(Audio or text only clips) Arti developed alopecia areata 10 months ago. She had a small initial patch which turned into more rapid hair loss. Alopecia has had a huge emotional and social impact on Arti, though she is coping better now since using hair pieces and wigs.
Arti developed alopecia areata about 10 months ago. Her doctors have repeatedly said that they think she developed alopecia because of stress; however, Arti disagrees and thinks that the alopecia produced stress, rather than being the other way round. Arti thinks that she is more predisposed to having alopecia because of some autoimmune health conditions in her family and because she herself has thyroid problems.
Arti initially thought that her first bald patch was a scar from a childhood injury. She thought it strange when the hair regrew but didn’t think too much of it. A few months later, she discovered other patches on different parts of her scalp. She went to her GP who diagnosed it as alopecia and told her that it would probably go away with time. However, Arti’s alopecia became more extensive and she rapidly lost a lot of her hair. She continued to go back to her GP, taking encouragement from online discussion forums that she should be persistent, before eventually being referred to a dermatologist. Arti was able to get an appointment more quickly because of her parents having private medical cover, but she still had to wait several weeks.
Arti has used prescribed steroid creams and been given steroid injections in two of her bald patches by her dermatologist. Whilst there seems to be some early signs of hair growth from the steroid injections, her hair has continued to fall out elsewhere on her scalp. Arti began to look into wigs by visiting a local shop and posting in an online forum for living with alopecia. She learnt a lot about wigs, including that a partial wig might be suitable because it would allow her to include her own hair. When this no longer covered her hair loss, she bought a synthetic full wig and she has recently been given a real hair wig from her parents which they bought whilst on holiday in India. The cost of wigs is a concern and Arti plans to get an NHS wig eventually; when she first looked into it, she found that the paperwork involved is long and would have caused a delay in getting a wig at the time when it mattered most to her.

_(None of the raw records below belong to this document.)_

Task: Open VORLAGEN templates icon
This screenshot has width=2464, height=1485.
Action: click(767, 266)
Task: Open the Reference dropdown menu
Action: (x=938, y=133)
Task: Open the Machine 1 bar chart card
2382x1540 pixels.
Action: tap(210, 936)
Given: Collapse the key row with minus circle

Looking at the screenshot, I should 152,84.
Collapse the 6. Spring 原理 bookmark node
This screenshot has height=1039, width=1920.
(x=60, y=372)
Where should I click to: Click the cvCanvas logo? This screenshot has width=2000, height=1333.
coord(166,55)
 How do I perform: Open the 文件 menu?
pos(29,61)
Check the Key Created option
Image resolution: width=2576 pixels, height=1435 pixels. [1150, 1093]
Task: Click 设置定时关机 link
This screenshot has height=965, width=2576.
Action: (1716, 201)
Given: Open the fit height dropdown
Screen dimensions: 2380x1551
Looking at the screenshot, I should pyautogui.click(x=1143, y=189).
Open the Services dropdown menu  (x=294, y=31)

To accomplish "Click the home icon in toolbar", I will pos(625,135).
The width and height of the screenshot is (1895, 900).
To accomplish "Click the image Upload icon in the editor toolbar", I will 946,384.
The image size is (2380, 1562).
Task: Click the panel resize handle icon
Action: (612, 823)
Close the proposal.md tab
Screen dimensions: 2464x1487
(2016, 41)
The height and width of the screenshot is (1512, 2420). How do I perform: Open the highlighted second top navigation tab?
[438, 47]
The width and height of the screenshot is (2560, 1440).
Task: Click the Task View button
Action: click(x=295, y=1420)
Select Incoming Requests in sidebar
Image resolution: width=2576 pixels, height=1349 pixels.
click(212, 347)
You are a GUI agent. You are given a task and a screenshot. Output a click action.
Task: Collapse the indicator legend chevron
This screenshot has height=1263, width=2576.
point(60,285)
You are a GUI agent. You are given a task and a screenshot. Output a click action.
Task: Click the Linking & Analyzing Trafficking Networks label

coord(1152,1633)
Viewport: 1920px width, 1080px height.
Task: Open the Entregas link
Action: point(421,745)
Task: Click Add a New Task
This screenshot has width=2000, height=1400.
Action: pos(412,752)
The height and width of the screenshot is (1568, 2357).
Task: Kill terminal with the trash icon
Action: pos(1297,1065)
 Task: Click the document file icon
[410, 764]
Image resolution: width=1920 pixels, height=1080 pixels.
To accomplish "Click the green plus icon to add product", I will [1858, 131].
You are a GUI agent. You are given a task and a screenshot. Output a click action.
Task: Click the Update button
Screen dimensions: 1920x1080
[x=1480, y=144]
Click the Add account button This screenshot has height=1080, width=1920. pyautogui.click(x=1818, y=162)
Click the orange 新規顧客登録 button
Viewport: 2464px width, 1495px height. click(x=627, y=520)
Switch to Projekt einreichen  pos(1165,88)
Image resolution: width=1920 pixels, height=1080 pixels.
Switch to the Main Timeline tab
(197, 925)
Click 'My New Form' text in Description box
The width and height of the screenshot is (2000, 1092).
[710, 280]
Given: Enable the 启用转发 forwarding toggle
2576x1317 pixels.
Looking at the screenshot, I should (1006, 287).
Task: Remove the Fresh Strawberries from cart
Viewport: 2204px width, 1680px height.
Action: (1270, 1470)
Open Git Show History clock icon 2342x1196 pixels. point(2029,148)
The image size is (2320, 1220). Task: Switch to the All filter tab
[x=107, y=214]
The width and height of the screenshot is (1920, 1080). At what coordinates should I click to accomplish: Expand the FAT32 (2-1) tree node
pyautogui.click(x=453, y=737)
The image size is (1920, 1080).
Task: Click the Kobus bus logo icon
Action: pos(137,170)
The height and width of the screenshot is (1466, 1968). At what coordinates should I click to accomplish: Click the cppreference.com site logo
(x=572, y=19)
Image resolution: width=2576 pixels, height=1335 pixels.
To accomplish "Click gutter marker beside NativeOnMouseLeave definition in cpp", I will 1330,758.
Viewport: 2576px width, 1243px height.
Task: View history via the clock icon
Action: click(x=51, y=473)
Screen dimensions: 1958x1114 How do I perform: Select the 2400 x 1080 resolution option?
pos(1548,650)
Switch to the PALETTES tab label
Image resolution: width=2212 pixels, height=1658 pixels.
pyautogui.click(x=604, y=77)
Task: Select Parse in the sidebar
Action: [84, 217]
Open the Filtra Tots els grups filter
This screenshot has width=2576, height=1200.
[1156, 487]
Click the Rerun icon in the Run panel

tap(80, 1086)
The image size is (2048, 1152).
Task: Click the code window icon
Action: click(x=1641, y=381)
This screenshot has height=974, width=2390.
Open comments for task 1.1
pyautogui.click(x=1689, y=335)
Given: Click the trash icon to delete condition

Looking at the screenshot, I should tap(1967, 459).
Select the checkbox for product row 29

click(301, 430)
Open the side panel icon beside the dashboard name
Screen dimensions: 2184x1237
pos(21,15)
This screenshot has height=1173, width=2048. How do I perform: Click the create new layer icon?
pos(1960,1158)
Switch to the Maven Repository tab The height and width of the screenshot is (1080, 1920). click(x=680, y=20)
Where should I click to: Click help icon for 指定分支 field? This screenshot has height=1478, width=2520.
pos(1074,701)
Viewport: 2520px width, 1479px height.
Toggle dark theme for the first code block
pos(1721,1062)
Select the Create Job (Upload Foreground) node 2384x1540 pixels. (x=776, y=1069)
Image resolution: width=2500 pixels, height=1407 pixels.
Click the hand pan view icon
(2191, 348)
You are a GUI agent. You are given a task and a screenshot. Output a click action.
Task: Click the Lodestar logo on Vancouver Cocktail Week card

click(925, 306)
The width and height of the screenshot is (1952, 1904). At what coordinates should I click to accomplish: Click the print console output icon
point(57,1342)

Developing alopecia has been very stressful and confusing for Arti. She disliked the way she looked and would spend several hours re-arranging her hair so that others wouldn’t see the bald patches. She struggled with this a great deal and found social situations difficult to cope with. As a result, she wasn’t able to go to her lectures or seminars, which meant that she missed out on valuable opportunities for learning at university. Arti told only a few very close people, such as her parents and her boyfriend, about her alopecia but didn’t let anyone else know for several months. She began telling her friends when she felt more comfortable with wearing hair pieces. She also spoke to her university about the impact on her and was given some practical help with assignments as well as a referral to a welfare representative. Arti wishes that she had spoken to friends and her university earlier and she encourages other young people with alopecia to talk about it, even if they are reluctant at first. Arti thinks doctors and dermatologists should make sure to ask young people with alopecia about mental health and the emotional impacts.